### Text passage
Tomorrow is scale day. I’m hoping to hit my goal of 349 tomorrow, but I woke up with a rapidly declining attitude and I’ve been trying to figure out why. I think I know…
Although I’ve been kicking ass lately, there is still the matter of the week and a half when my exercise plan was on hold. I had walked my last workout in the old shoes and the new ones had to be ordered. I made a judgment call and decided not to work out, fearing a stress fracture if I did another 7 Days of Sanity – and while I don’t regret that decision, I’m starting to realize that I may regret it tomorrow when I step on the scale.
On top of that, I was rendered immobile by the 7 Dwarfs of the Apocalypse (by the way, I left them in California…do you think they’ll find their way back to Texas by next month?) Overall, not a great workout month for the Hot Mess Princess.
I’ve long since learned the lesson that I’ll get out of this exactly what I put in it. No matter how valid my reasoning was, I may not hit my goal tomorrow…and the perfectionist inside me is just seething about it. This is ridiculous, of course, because I don’t even know if I’ve fallen short yet…but my attitude has been rapidly declining all morning. My inner demons are getting too close to the surface and I don’t like it.
Two very specific demons are poking at me this morning: Bitter & Pissy. They’re a couple of real douche bags and I don’t need them dancing around in my head right now. They’ve caused plenty of damage in the past when my attitude has been on the decline. They love to send me headed straight for the Little Debbie’s. Not happening today. Today I win, they lose.

### Supplied entries
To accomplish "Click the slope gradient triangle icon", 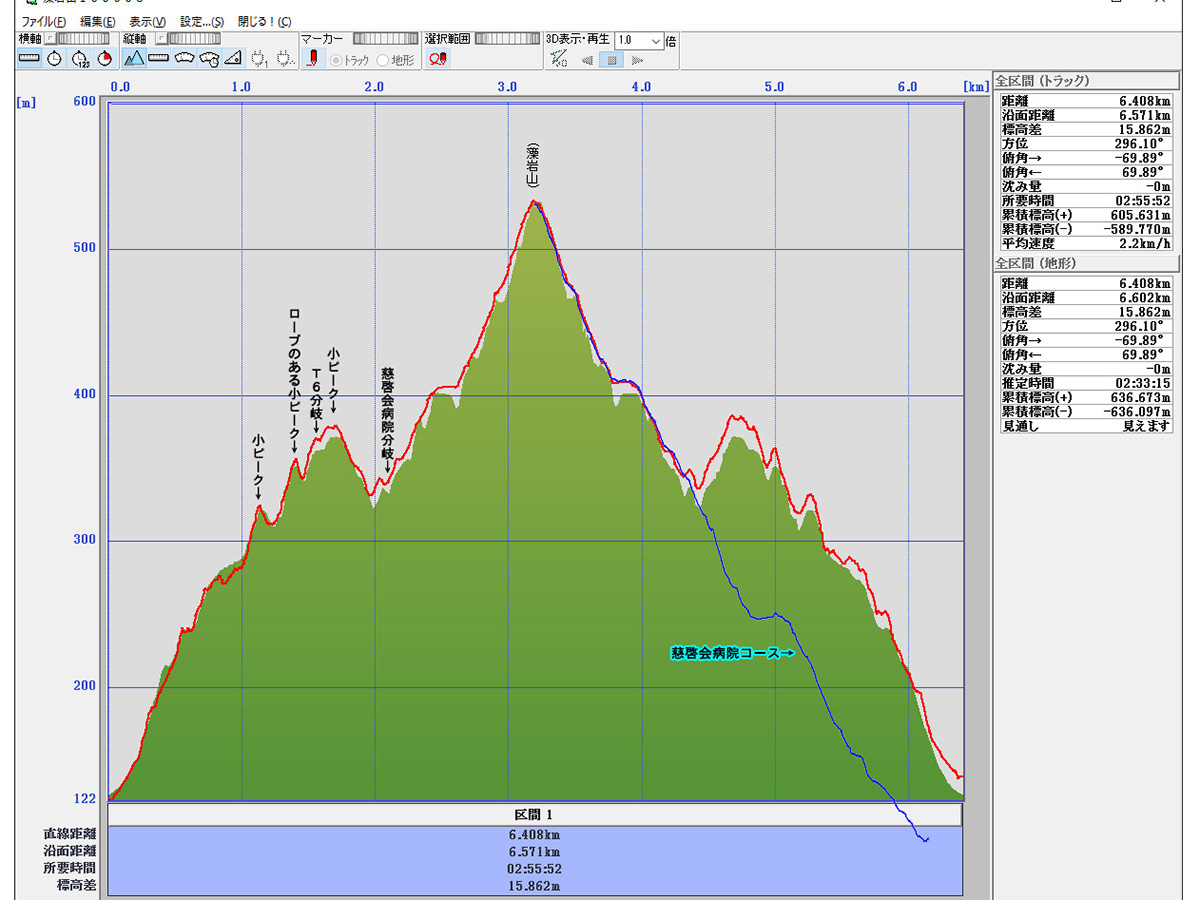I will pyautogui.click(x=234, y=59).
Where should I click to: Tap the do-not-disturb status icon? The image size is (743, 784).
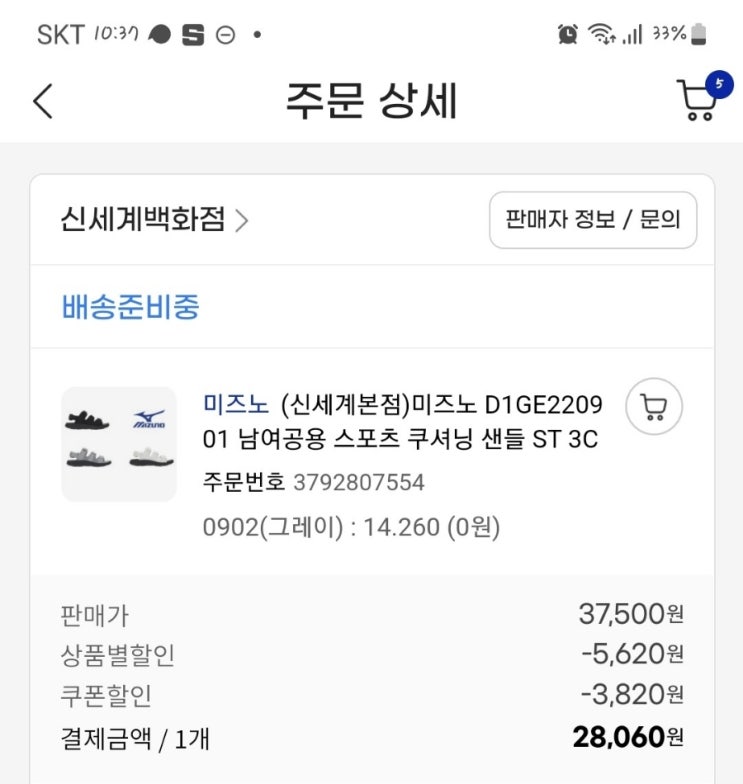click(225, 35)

* * *

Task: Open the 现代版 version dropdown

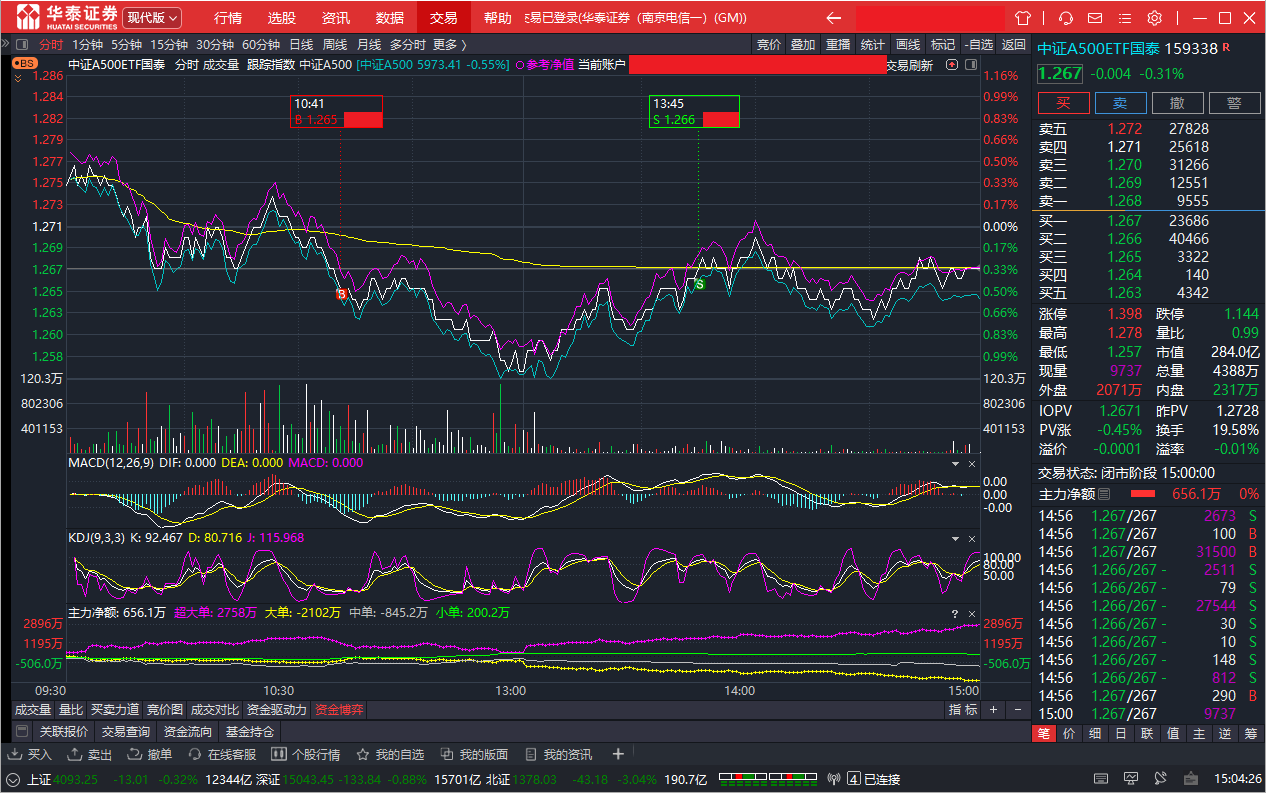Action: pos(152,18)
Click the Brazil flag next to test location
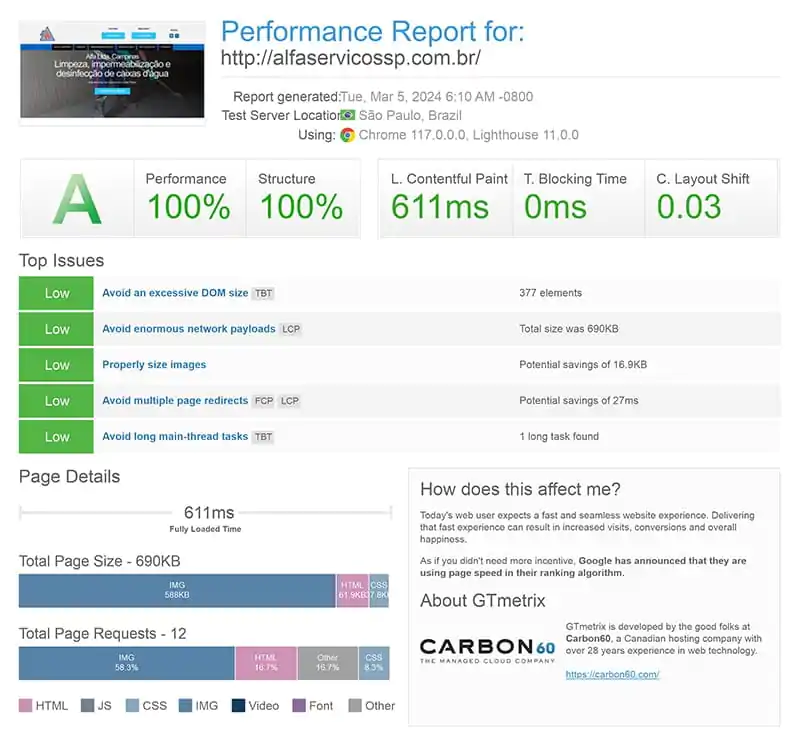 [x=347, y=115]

* * *

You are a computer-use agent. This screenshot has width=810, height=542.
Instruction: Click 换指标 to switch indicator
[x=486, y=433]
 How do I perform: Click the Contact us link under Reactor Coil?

### Task A
Answer each question about the scale-day post:
(i) What weight does the writer hope to reach tomorrow?
(ii) Where did the writer leave the 7 Dwarfs of the Apocalypse?
(iii) What are the two demons poking at the writer this morning called?
### Task B
Output the entries from the line containing "Task: Open the 现代版 version dropdown" to the line containing "[x=347, y=115]", inclusive, as a two-column CSV with the headers request and answer. Each entry gets one row, with each field quoted, line breaks replaced by spaces, and the pictures omitted.

### Right answer A
(i) 349
(ii) California
(iii) Bitter & Pissy

### Right answer B
request,answer
"Task: Open the 现代版 version dropdown","Action: pos(152,18)"
"Click the Brazil flag next to test location","[x=347, y=115]"